Records from a dataset:
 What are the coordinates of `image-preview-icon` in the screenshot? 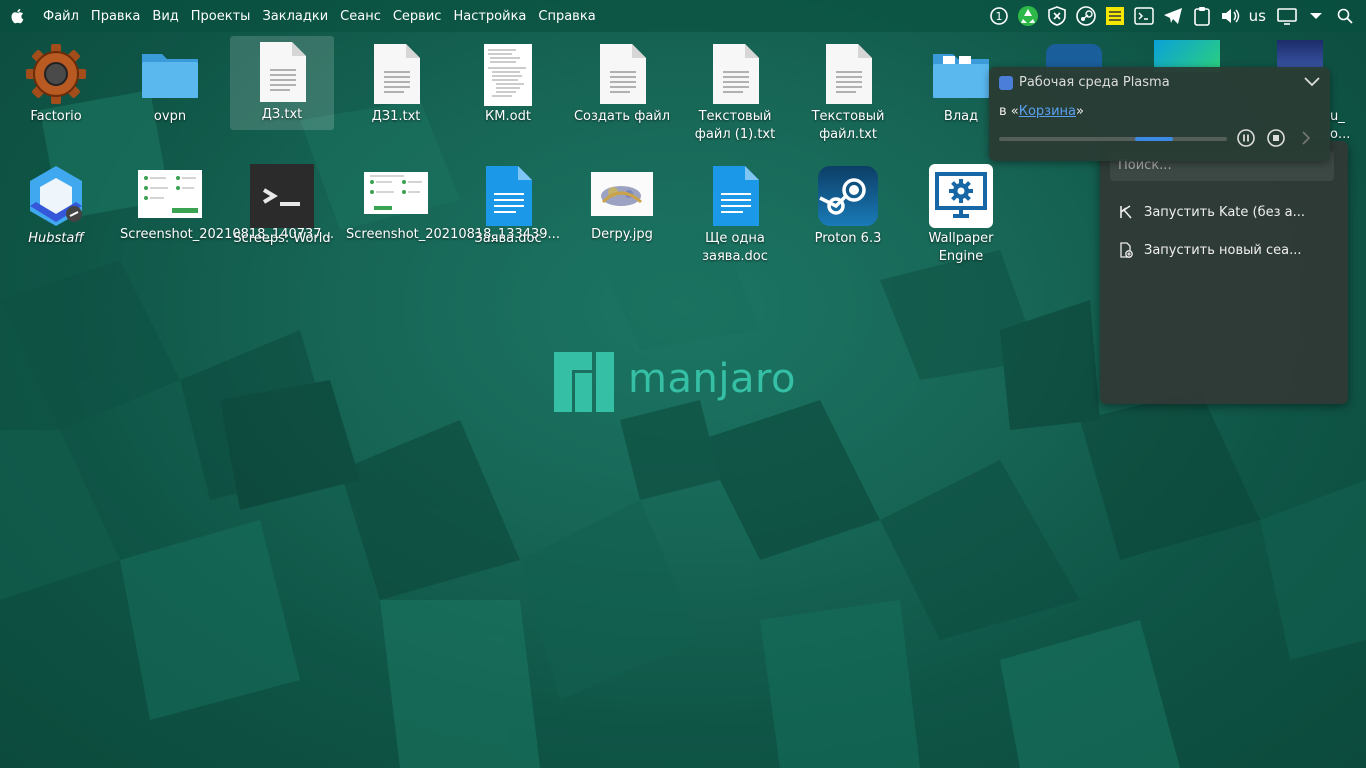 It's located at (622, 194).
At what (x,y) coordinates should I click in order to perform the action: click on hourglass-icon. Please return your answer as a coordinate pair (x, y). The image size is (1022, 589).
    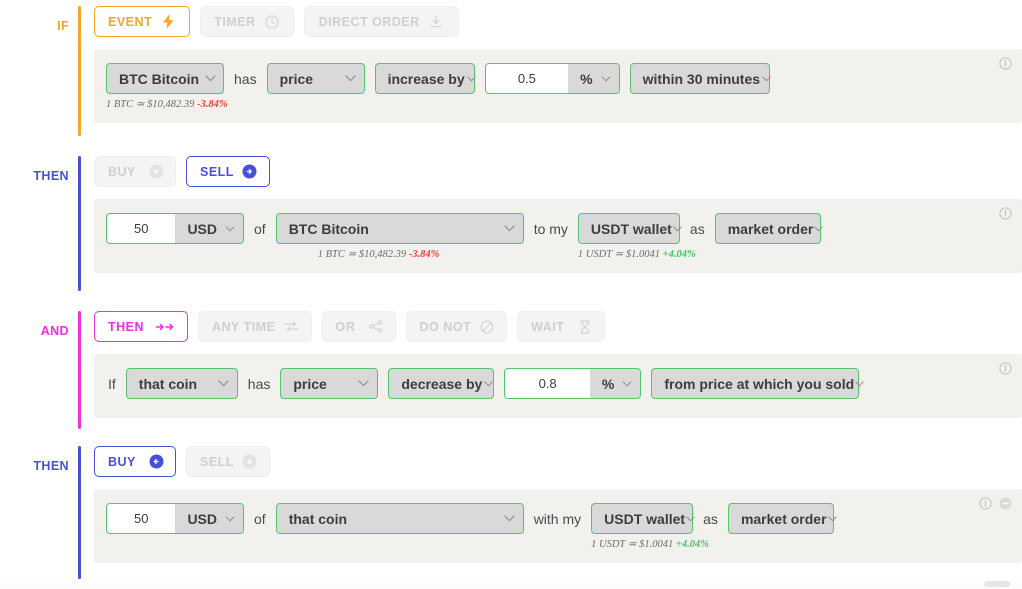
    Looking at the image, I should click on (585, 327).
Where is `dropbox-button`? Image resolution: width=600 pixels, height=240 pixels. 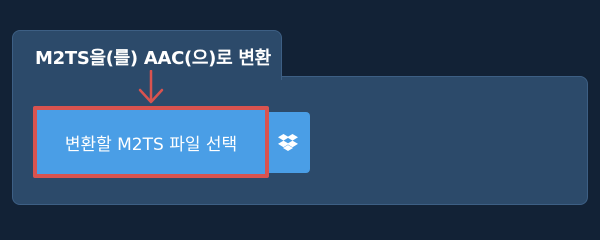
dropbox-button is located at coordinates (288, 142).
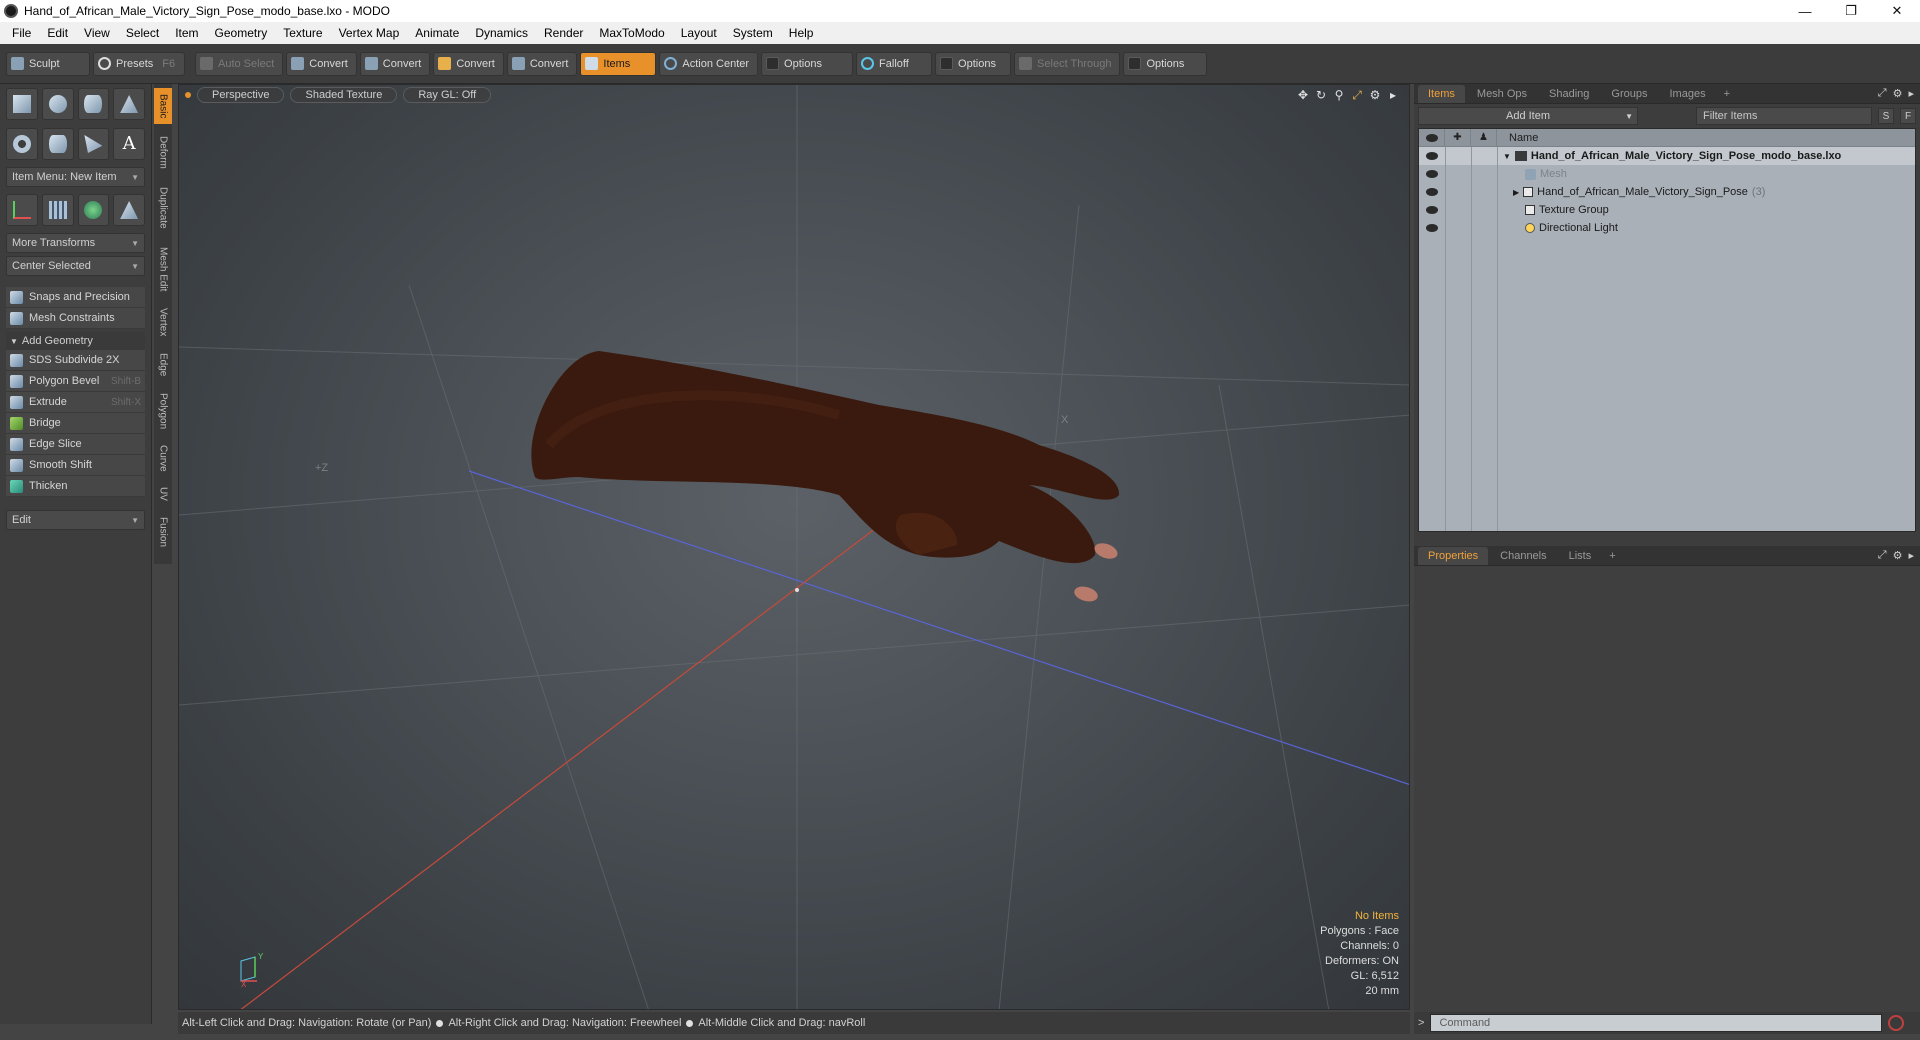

→ Your objective:
Could you convert the listing, from the line containing "pixels, height=240 pixels." through the end of the listing, into a numbered list with blank lines dropped and the pictures left out?

→ Solution to this task:
1. Where is `dropbox-button`? Image resolution: width=600 pixels, height=240 pixels. 
2. dropbox-button is located at coordinates (288, 142).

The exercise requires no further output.